The scope of works includes piling, earth and sand filling, geotechnical works, drainage and road pavement.
“This new project has tipped the value of projects in hand over the RM3.2 billion mark to RM3.3 billion, of which some RM2.5 billion is unbilled,” said Dato Paul Yu.
These projects will keep HSL well occupied for several years, although selective procurement is ongoing.
“We are seeing the effects of vibrant development in Sarawak and the impact this has on the local construction industry.
“With our new projects and mega-projects progressing well, we are confident of further positive contributions to the earnings and net assets of the group,” Dato Paul Yu added.
HSL’s ongoing mega projects include Package 7 of the Pan-Borneo Highway contract and centralized sewerage works (tunneling) projects in Kuching and Miri, Sarawak.
Given the strong financial results coupled with bidding successes and a record order book, HSL’s Board of Directors has declared a first interim single-tier tax exempt dividend of 1 sen per ordinary share for 2019, payable to shareholders on 10 October 2019. The dividend entitlement date shall be 19 September 2019.
As for the property sector, for the 3-month period ended 30 June 2019, the revenue and net profit before tax were RM24.03 million and RM6.85 million compared to the previous year’s corresponding quarter figures of RM15.56 million and RM5.52 million respectively.

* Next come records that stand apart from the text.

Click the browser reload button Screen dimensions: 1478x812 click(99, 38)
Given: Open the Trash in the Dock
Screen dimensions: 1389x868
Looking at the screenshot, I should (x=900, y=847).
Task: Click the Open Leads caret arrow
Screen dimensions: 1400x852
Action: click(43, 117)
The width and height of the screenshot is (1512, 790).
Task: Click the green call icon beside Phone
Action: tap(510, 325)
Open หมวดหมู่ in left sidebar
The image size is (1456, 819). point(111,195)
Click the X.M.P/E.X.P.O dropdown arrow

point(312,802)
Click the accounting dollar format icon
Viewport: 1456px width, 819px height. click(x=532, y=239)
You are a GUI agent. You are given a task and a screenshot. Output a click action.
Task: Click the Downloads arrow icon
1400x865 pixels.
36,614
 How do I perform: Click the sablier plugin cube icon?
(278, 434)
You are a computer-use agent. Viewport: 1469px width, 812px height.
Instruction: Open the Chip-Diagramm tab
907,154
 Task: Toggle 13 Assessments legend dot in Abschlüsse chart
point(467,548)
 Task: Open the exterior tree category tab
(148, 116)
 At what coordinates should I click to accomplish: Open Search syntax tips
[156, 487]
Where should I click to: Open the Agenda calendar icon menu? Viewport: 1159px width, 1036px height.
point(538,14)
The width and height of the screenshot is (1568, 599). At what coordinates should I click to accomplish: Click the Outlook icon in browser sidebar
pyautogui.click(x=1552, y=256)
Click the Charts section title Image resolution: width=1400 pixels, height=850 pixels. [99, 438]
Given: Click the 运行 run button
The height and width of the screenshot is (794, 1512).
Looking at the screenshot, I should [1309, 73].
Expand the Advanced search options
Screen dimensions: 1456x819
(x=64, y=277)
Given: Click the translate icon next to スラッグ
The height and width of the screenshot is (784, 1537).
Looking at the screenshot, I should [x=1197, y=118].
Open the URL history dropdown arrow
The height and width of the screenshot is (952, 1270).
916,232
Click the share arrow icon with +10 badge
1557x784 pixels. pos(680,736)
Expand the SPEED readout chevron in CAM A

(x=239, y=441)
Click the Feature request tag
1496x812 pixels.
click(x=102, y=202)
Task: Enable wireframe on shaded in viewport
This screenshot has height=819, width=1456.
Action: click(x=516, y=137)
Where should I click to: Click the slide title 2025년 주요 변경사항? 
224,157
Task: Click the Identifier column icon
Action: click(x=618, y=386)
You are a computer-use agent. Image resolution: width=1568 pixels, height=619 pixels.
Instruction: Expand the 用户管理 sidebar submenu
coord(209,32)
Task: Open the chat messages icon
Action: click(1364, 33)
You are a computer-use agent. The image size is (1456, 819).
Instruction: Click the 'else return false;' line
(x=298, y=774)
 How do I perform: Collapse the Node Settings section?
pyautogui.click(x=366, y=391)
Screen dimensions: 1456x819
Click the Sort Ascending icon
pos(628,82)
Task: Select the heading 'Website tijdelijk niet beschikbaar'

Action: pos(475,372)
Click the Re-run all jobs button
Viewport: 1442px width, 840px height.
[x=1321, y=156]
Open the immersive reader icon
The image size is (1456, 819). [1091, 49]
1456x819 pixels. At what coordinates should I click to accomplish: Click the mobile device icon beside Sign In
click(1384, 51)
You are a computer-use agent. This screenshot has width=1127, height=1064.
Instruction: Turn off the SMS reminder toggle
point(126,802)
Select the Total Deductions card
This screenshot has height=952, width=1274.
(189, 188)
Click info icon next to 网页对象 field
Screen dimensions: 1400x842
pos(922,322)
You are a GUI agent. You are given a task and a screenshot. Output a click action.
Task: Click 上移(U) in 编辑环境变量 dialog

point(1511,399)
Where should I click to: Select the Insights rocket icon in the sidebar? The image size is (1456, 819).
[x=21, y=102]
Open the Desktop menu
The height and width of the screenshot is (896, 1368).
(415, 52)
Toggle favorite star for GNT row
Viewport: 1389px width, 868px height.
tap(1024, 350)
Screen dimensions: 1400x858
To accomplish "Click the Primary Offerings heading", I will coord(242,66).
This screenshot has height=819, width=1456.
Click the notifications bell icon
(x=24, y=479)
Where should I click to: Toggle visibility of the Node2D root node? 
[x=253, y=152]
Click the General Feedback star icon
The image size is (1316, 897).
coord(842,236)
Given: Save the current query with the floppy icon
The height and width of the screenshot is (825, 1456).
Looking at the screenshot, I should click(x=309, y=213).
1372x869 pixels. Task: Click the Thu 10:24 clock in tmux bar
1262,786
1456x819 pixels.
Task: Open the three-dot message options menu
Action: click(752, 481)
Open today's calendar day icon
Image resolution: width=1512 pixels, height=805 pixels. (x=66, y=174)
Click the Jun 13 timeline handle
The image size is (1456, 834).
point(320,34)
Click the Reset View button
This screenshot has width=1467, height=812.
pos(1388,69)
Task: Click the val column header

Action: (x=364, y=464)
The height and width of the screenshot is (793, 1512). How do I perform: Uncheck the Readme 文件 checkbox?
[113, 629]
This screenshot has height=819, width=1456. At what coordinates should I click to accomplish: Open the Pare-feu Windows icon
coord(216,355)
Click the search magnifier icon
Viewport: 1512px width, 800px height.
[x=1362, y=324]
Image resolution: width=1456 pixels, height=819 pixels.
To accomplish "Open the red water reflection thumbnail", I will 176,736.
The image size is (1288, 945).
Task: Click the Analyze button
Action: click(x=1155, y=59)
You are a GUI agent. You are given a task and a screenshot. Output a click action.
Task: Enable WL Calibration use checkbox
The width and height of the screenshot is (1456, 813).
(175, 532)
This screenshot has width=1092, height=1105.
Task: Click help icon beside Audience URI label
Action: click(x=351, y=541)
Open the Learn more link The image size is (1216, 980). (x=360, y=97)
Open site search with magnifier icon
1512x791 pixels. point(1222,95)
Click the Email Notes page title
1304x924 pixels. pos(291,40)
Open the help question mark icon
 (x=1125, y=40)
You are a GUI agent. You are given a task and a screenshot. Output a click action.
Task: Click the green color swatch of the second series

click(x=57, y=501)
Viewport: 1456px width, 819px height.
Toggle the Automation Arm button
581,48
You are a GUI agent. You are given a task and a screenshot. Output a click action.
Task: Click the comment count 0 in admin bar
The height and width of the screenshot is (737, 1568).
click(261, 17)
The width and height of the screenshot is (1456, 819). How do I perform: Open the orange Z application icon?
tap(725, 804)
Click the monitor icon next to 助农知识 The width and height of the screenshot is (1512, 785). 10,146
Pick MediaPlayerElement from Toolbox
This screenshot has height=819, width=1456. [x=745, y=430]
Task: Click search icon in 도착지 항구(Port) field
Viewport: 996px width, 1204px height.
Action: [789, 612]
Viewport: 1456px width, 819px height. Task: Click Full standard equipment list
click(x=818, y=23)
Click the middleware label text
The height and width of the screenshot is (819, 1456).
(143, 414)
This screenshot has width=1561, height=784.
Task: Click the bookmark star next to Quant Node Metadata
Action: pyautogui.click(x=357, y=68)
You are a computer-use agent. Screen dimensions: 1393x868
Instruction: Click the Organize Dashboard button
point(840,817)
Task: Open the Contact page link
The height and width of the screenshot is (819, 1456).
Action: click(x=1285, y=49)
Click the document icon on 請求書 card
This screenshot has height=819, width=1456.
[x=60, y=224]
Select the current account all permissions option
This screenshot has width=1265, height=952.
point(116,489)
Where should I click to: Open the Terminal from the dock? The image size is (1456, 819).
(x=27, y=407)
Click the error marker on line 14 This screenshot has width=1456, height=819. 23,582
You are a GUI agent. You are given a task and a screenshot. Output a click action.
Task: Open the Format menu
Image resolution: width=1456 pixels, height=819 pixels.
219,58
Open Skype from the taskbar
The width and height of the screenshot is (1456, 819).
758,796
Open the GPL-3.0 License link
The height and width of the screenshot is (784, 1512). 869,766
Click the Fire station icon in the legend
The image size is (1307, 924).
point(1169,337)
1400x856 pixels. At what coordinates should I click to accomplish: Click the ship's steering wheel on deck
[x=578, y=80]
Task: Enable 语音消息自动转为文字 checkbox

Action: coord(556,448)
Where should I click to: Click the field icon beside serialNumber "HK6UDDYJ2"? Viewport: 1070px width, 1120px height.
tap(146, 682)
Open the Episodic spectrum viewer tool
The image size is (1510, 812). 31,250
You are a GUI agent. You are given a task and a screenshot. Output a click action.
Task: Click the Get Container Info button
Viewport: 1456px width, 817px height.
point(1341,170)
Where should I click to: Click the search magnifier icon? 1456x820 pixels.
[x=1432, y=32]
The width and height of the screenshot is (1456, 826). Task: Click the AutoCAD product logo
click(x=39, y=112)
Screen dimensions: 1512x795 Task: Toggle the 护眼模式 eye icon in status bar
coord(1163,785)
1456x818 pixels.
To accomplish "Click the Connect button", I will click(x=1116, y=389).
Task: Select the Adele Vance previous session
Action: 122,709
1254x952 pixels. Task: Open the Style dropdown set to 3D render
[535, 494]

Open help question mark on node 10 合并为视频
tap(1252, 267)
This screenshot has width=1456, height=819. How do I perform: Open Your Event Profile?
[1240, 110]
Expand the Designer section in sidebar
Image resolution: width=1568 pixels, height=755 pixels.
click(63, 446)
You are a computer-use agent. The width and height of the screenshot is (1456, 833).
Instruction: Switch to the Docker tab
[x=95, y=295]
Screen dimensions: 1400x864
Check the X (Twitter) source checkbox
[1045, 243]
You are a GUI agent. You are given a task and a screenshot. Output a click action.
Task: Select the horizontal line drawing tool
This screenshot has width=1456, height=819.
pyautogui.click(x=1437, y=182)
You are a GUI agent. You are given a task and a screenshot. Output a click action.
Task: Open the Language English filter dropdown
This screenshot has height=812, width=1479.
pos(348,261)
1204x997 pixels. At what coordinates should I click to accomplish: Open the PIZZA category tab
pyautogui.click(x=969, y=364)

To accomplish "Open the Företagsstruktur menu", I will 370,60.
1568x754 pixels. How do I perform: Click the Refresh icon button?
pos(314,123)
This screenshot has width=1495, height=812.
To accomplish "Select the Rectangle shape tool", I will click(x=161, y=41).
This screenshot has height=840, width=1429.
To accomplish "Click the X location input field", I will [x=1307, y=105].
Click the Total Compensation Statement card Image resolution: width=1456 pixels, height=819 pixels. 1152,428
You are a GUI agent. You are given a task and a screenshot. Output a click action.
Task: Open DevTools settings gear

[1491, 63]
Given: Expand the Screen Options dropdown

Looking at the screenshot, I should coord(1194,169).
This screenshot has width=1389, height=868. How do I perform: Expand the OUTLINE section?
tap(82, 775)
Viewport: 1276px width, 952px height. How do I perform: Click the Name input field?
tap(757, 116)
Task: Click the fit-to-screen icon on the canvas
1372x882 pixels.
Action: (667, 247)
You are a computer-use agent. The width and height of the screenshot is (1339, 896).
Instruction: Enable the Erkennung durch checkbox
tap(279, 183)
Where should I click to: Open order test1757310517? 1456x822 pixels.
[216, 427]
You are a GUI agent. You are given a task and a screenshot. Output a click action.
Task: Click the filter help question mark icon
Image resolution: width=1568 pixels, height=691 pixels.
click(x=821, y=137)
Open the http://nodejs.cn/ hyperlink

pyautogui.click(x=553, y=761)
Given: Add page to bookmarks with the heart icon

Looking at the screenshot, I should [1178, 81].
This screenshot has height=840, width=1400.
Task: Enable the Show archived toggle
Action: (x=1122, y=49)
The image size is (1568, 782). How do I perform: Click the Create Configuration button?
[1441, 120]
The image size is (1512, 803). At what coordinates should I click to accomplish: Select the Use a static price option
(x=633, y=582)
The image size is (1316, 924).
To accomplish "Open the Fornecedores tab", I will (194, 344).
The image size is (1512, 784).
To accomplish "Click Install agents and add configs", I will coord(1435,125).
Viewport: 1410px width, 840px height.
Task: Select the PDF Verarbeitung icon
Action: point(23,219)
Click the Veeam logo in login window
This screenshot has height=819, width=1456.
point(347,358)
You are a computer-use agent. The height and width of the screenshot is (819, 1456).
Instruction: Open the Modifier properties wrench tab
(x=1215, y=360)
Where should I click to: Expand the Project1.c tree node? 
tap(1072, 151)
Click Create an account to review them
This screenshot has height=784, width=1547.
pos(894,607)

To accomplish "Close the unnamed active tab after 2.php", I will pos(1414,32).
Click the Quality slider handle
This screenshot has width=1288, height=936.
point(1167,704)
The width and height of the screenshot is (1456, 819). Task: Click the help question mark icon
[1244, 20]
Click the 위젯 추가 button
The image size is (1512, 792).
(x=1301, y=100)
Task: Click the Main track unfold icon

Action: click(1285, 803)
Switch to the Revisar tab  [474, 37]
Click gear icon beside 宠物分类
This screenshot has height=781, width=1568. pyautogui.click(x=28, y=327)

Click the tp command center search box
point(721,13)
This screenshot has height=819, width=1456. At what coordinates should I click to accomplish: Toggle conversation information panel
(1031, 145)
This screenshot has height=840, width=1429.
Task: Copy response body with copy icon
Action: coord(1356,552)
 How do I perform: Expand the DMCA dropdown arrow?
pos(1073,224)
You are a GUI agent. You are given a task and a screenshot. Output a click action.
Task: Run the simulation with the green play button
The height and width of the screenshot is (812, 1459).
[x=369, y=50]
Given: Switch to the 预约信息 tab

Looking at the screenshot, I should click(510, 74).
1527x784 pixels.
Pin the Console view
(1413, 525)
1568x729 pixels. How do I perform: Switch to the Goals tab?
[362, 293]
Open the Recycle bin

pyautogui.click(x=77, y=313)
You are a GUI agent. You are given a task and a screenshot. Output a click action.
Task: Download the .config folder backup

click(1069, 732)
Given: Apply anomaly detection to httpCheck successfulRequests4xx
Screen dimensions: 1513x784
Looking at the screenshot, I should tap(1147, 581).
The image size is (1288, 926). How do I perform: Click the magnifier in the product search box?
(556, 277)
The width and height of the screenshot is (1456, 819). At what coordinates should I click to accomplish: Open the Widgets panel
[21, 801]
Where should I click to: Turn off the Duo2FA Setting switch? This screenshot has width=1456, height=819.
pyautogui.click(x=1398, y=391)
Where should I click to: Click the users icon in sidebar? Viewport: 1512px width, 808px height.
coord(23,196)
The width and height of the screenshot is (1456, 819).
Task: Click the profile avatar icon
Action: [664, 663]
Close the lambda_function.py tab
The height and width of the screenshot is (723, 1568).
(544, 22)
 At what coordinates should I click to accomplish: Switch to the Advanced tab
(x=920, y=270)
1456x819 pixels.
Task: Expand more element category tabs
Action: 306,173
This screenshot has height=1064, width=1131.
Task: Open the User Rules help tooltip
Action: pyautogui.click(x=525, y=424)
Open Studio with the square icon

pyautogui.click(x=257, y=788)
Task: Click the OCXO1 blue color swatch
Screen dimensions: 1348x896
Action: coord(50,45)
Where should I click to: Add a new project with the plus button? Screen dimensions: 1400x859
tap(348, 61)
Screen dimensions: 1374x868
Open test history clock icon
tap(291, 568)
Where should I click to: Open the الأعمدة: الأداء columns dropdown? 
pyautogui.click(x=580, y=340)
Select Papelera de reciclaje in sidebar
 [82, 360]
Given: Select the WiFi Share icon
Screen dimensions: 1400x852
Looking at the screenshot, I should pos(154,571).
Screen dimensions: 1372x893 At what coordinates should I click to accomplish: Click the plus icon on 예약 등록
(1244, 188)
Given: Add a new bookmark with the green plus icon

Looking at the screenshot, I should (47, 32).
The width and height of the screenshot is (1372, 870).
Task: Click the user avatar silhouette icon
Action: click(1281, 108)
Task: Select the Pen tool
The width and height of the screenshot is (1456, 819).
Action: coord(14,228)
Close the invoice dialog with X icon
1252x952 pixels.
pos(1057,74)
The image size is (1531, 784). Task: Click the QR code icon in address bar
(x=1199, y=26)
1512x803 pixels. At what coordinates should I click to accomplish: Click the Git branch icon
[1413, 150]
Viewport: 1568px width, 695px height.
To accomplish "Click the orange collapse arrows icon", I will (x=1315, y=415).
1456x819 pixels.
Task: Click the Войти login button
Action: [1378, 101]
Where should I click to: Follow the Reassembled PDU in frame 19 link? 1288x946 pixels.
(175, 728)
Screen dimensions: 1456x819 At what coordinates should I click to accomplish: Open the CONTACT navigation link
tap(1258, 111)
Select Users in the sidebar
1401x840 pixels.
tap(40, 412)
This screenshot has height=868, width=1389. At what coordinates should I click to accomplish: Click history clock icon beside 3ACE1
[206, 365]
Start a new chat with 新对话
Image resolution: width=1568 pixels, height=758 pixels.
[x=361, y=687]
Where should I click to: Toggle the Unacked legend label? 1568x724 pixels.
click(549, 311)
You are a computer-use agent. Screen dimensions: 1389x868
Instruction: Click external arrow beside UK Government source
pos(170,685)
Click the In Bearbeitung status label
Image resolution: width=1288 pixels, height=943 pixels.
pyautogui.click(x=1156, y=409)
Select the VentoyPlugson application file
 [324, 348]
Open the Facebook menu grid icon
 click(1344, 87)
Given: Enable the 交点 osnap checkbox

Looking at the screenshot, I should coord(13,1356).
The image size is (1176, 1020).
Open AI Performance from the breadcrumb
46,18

Dato Paul Yu noted that the property development sector, which had contributed some 14 percent to the group’s revenue this quarter, expects a strong year with a variety of commercial, industrial and residential products on offer.
“Sales at La Promenade, HSL’s flagship 200-acre mixed development along the Kuching-Kota Samarahan Expressway, have also remained strong especially with our latest launch of the gated and guarded residential estate Precinct Grande.
“We have RM340 million worth of property development projects ongoing so this sector will contribute further to the group’s bottom line moving forward,”Dato Paul Yu said.
HSL will also be launching its first commercial property in the La Promenade estate – retail and services mall called La Promenade Mall by end of this year.
Adjoining La Promenade Mall is HSL’s new headquarters known as the HSL Tower, where premium office and retail space is now available for lease.
HSL Tower is expected to be the first privately owned building in Sarawak to attain the Green Building Index (GBI) certification.
“It is an exciting time for us at HSL as the group continues to see strong revenue flows from our construction sector as well as our property development sector.
“We are looking forward to moving into our vibrant new HQ this year and to enjoying further growth in 2019,” he said.
The Group has also welcomed two new independent directors, Datu Sr. Sudarsono Osman and Datu Laura Lee Ngien Hion. These appointments bring further strength and depth to the existing Board and are In line with corporate governance best practices and the national development agenda. Both come with vast experience and are highly regarded in their respective profession.